Health
Hims could gain as employers cut weight-loss drug coverage
Hims already gets about a third of its revenue from weight-loss care, and employers are preparing to pull back from paying for weight-loss drugs. The shift could push more patients into cash-pay telehealth services such as Hims & Hers Health. Hims has built that business around bundled virtual consultations and medication access outside the traditional insurance system.
Employer-sponsored plans remain the most common source of health coverage in the United States, with more than 150 million Americans enrolled. In KFF’s 2025 Employer Health Benefits Survey, 43% of firms with 5,000 or more workers covered GLP-1 drugs for weight loss, while coverage was lower at smaller companies, including 30% of firms with 1,000 to 4,999 workers and 16% of firms with 200 to 999 workers. KFF also found that 19% of firms with 200 or more workers said their largest plan covered a GLP-1 for weight loss. KFF found average family premiums for employer-sponsored coverage reached $26,993 in 2025.

Business Group on Health’s 2026 survey, completed in February and March among 105 employer members, found that 67% of surveyed employers cover GLP-1s for weight management. Nearly eight in 10 said the drugs are driving increases in company health care costs. Some employers are considering difficult tradeoffs, and some expect coverage to decline in 2027.
Direct-pay alternatives include NovoCare and LillyDirect, where Novo Nordisk and Eli Lilly offer their own pharmacy pricing.
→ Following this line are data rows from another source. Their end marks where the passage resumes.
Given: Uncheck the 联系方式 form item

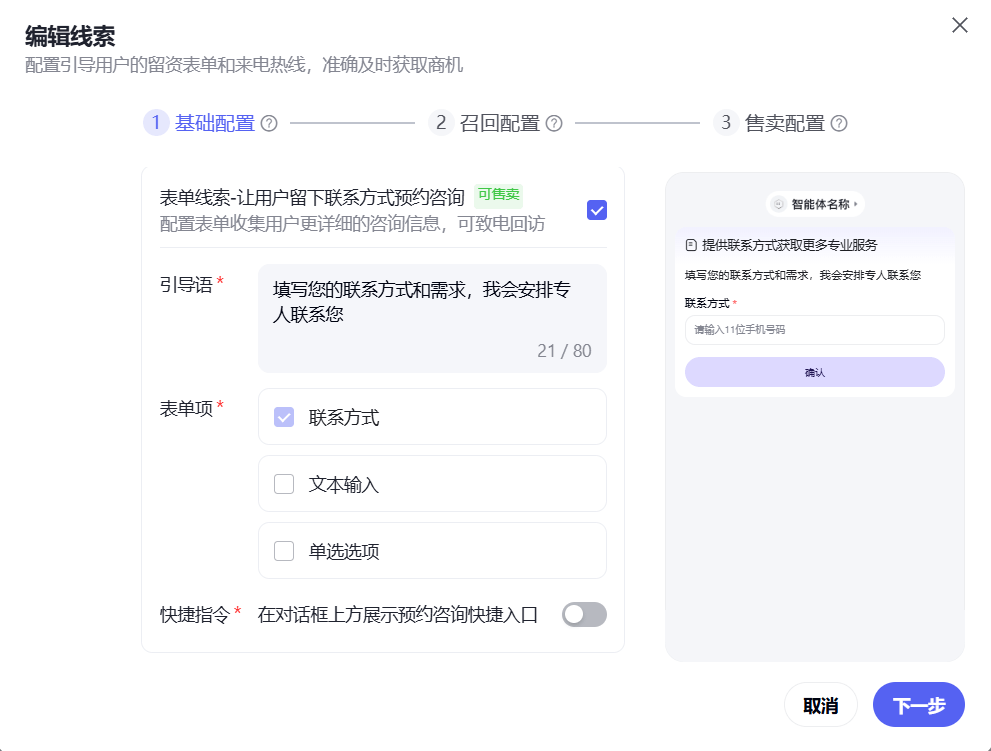Looking at the screenshot, I should pyautogui.click(x=283, y=416).
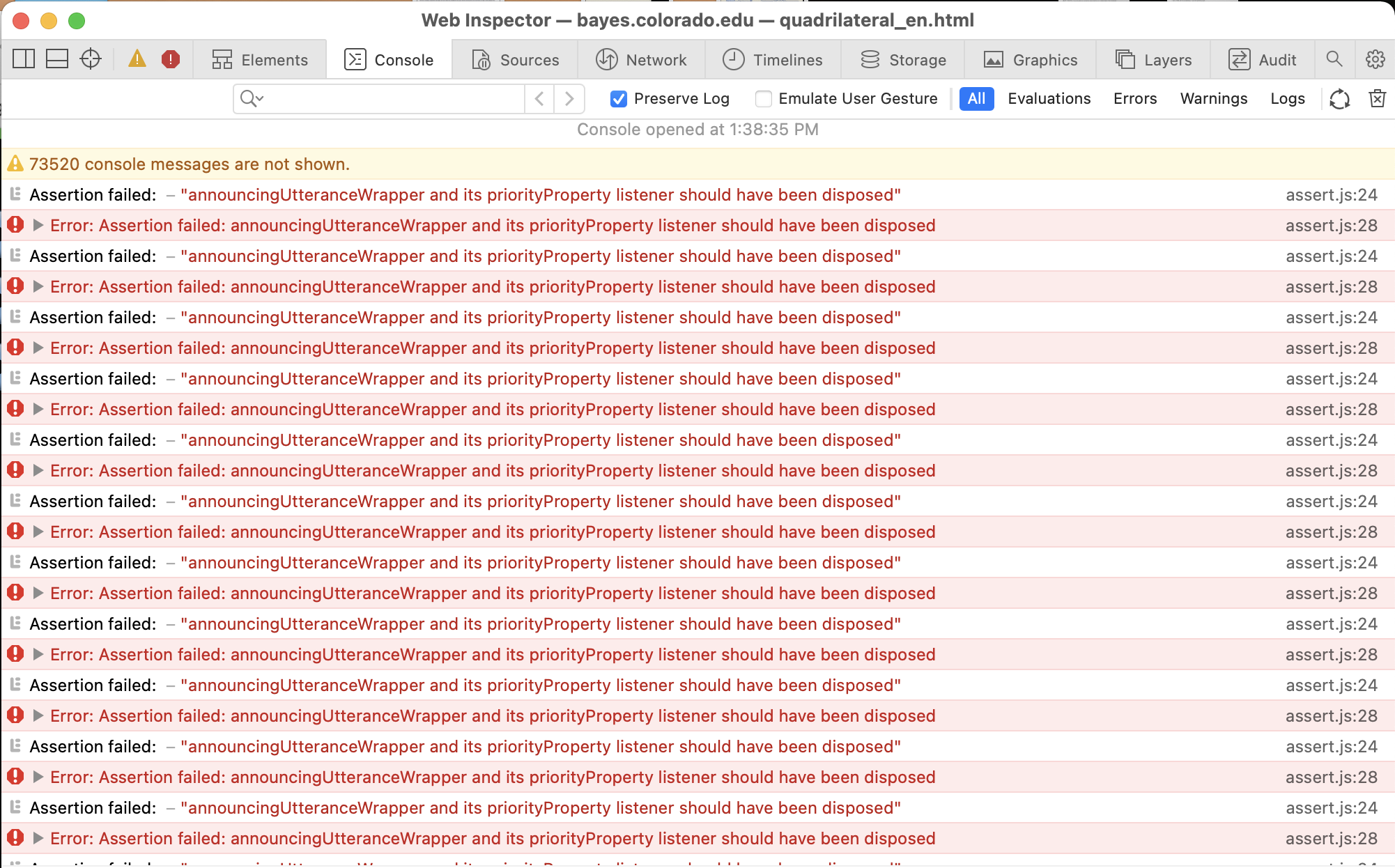Switch to the Network tab

[x=642, y=60]
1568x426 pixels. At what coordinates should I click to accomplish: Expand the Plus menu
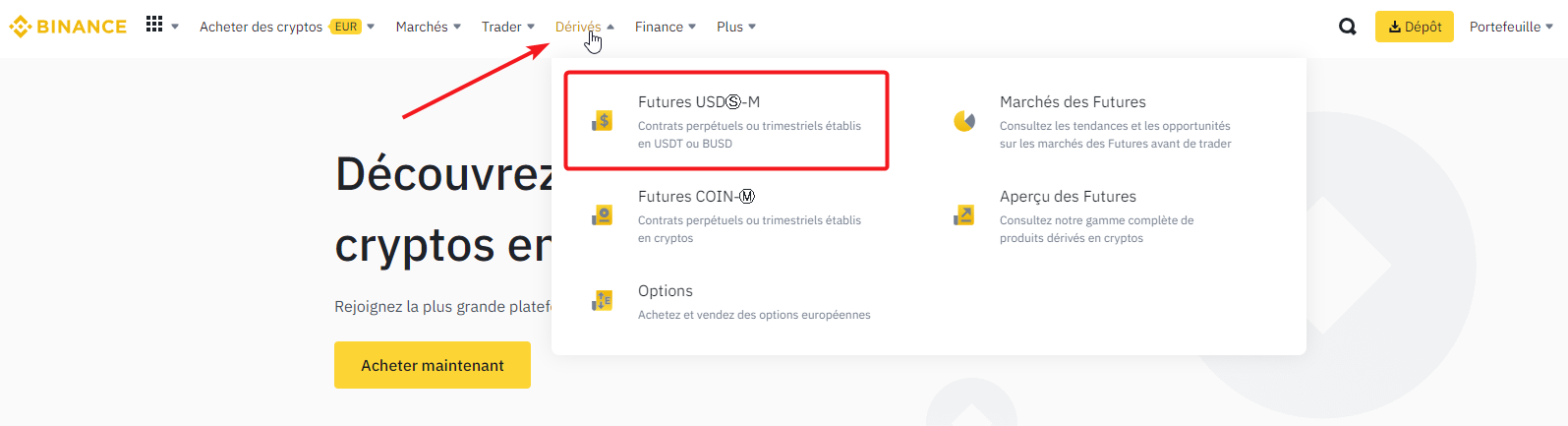tap(735, 27)

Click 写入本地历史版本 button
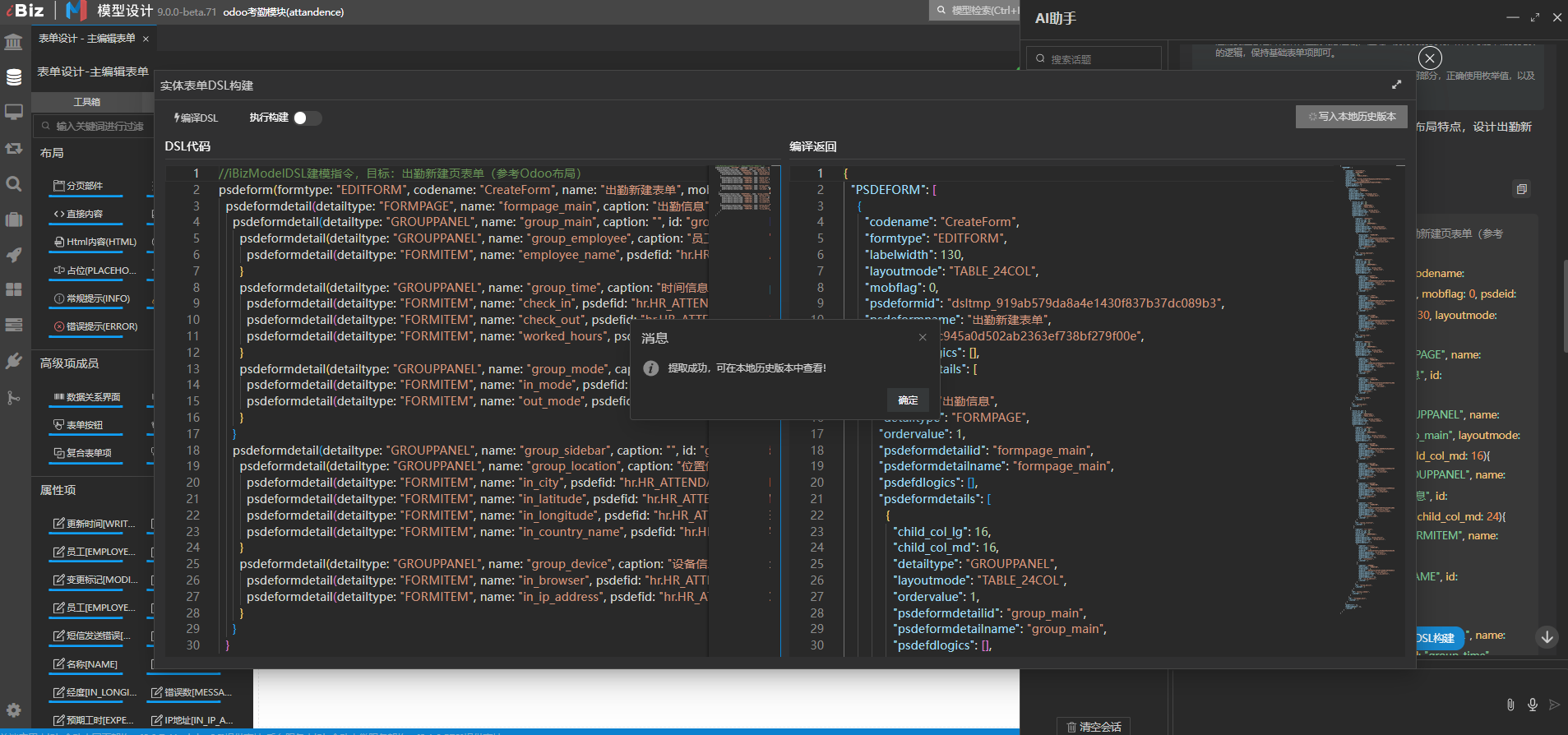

KFF polling put the share of adults who have used GLP-1 drugs and got them from an online provider or website at about 17%.

Hims adjusted to the end of mass-compounded versions of the drugs after shortages eased. The company reported about $2.35 billion in revenue and $318 million in adjusted EBITDA for full-year 2025, with more than 2.5 million subscribers. It raised its 2026 revenue guidance to $2.8 billion to $3.0 billion after first-quarter results, and in a March 9 announcement said it would center its U.S. weight-loss strategy on FDA-approved GLP-1s through a collaboration with Novo Nordisk while keeping compounded semaglutide only on a limited scale.